David O’Driscoll, 30, died on August 12 2016 at Maghaberry Prison after he was found in a cell in the jail’s committal house seven hours after arriving at the unit.
A few hours before his death, Mr O’Driscoll’s mother had phoned the prison to raise concerns about her son’s welfare after he had called her home and threatened to kill himself, the Interim Prisoner Ombudsman’s report said.
After making inquiries, the day manager on duty returned Mrs O’Driscoll’s telephone call and reassured her that her son was fine.
Mr O’Driscoll died later that evening.
The investigation identified that no one had spoken directly to Mr O’Driscoll about the call he had made to his mother’s home, and the reassurance given to Mrs O’Driscoll was based on earlier interactions an officer on the committal landing had with him.
Interim Prisoner Ombudsman for Northern Ireland, Brendan McGuigan, said: “It is particularly distressing in this case that after being reassured by the prison about her son’s wellbeing, Mrs O’Driscoll was later told that he had died.
“This case highlights important lessons about how information provided from relatives of those in prison should be addressed.
“I wish to impress on prison staff the importance of staff handovers and record keeping which in this case fell short of the standards required.

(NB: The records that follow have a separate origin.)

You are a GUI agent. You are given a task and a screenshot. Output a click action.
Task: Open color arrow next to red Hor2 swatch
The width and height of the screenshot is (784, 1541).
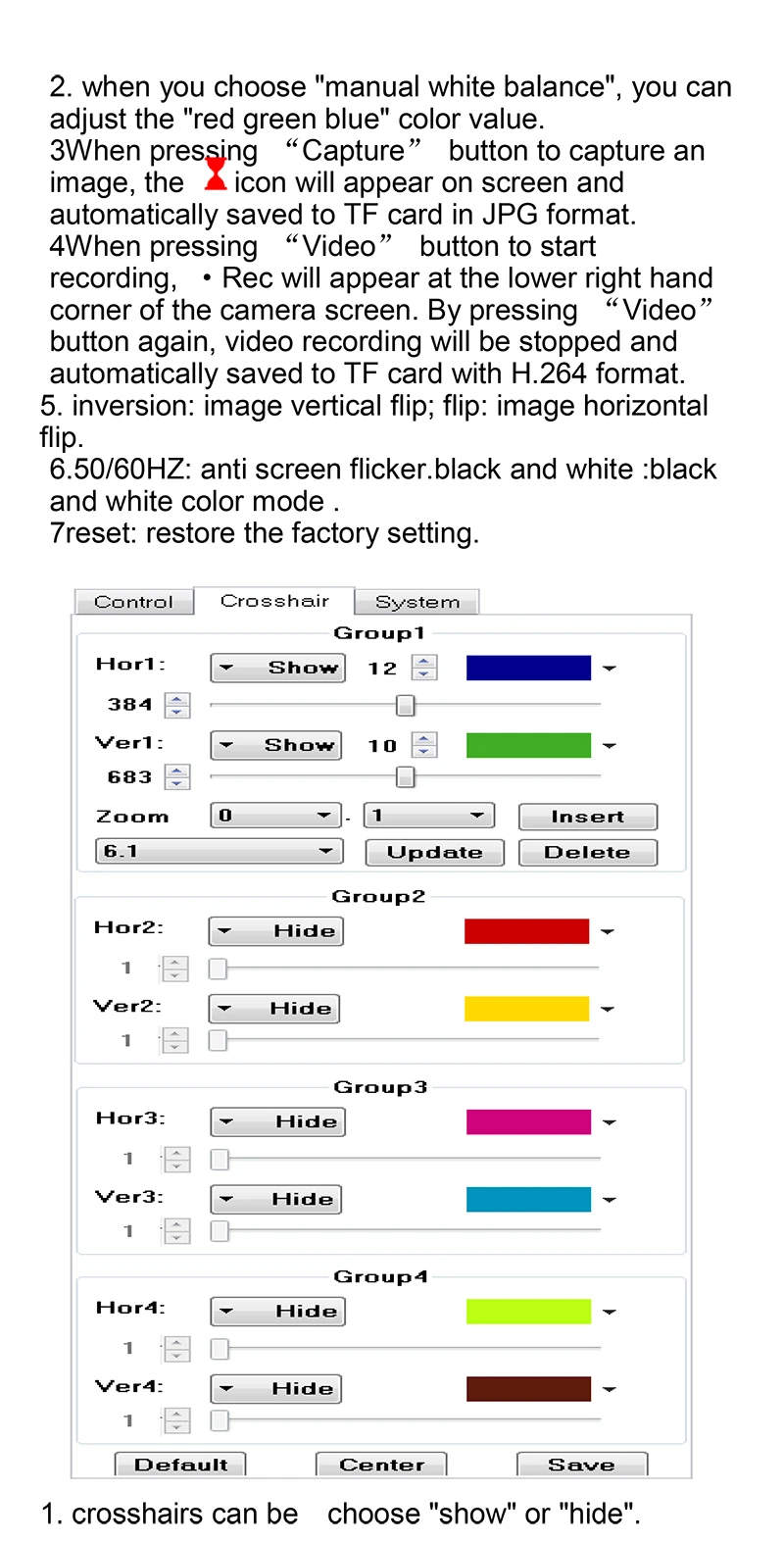tap(608, 931)
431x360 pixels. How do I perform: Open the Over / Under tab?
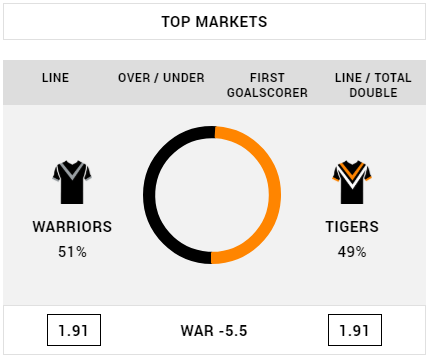pos(161,78)
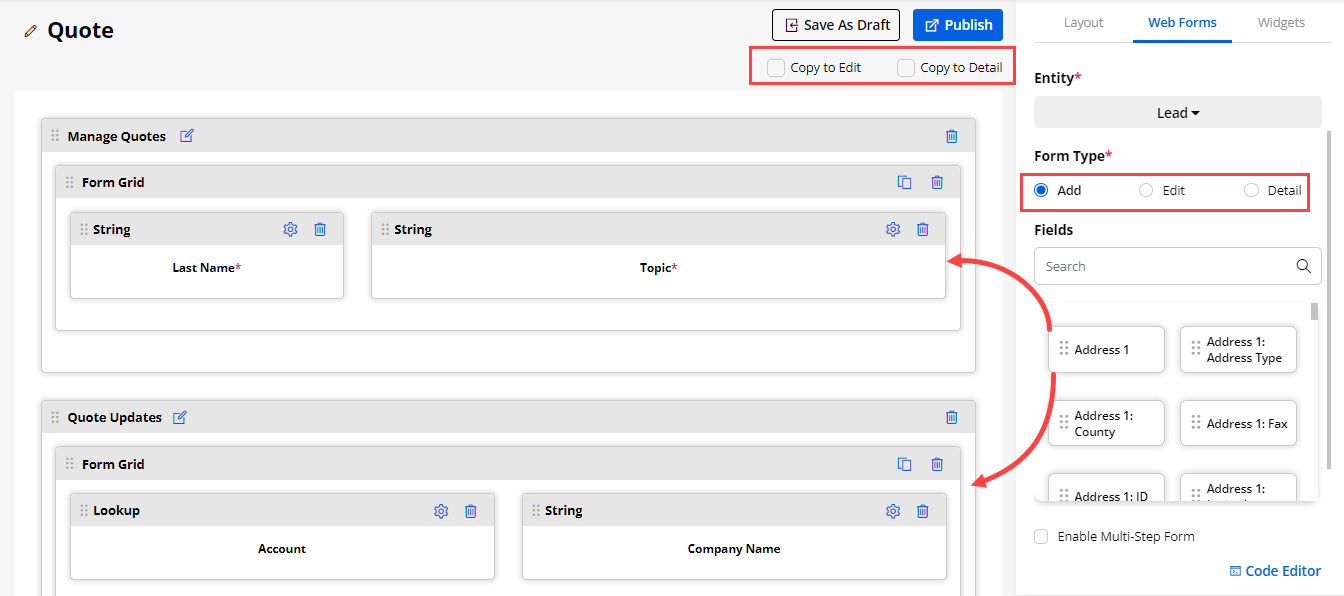Edit the Quote Updates section title
Image resolution: width=1344 pixels, height=596 pixels.
pos(180,417)
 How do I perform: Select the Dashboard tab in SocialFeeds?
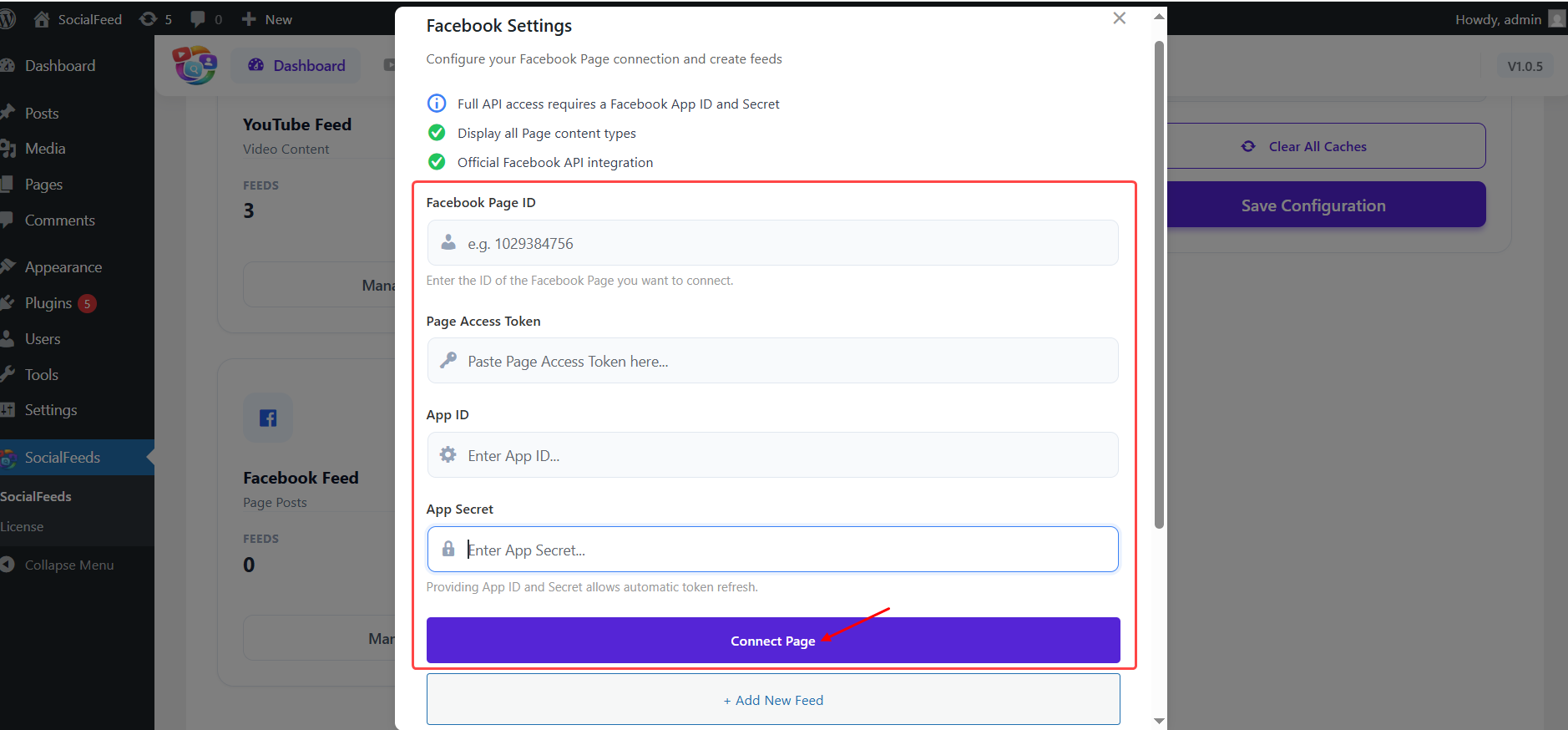point(296,66)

“It is clear that some aspects of Mrs O’Driscoll’s telephone call could have been managed better and there was no evidence that a number of measures the manager asked to be put in place were completed.
“The investigation identified an inadequate handover from NIPS (Northern Ireland Prison Service) day staff to night staff and poor record keeping, which regrettably is a recurrent finding in prisoner ombudsman death in custody investigations.”
A clinical review conducted as part of the investigation raised potential concerns around the continuity of Mr O’Driscoll’s access to medication from his time in custody.
Following his arrival in prison, a committal nurse identified that he required medication and made arrangements for this to be prescribed.
The prescription was dealt with by an out-of-hours GP service and two medications were prescribed, but at the time of his death Mr O’Driscoll’s medication had not been administered.
A separate clinical review of the resuscitation attempt concluded that it was commenced promptly and carried out in as effective and efficient a manner as possible after Mr O’Driscoll was found.
The report makes 11 recommendations for improvement, the majority of which have been accepted by NIPS and South Eastern Health and Social Care Trust (SEHSCT).